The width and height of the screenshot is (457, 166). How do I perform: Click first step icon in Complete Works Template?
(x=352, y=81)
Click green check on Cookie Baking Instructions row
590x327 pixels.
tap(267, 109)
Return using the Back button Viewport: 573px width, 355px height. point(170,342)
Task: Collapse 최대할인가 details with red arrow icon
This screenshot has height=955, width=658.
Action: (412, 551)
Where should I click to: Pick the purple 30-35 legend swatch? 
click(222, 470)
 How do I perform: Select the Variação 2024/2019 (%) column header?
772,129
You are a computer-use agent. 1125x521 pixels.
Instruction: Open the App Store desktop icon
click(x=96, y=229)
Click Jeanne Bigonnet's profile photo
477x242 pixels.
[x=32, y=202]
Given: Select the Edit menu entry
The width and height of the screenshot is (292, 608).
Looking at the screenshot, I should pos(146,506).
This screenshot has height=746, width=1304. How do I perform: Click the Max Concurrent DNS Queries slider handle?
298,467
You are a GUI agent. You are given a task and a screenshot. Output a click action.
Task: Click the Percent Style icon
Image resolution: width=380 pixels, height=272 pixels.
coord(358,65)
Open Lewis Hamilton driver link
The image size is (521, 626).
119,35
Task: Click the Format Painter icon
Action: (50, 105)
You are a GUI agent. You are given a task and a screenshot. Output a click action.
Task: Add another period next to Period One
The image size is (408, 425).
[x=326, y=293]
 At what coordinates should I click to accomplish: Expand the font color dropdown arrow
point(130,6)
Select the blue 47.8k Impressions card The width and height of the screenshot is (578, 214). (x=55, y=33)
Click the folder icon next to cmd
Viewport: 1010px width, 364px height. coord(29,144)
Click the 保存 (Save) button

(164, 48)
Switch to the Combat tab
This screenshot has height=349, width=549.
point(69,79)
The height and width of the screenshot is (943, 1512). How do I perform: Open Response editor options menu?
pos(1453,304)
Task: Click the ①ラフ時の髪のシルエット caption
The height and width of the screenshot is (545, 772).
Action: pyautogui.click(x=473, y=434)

**PROBLEM TO WORK ON**:
Please write out, exactly as they appear, the line that contains "The height and width of the screenshot is (545, 772)." and every line after it up to the end of the entries above, and no others.

**SOLVED PROBLEM**:
The height and width of the screenshot is (545, 772).
Action: pyautogui.click(x=473, y=434)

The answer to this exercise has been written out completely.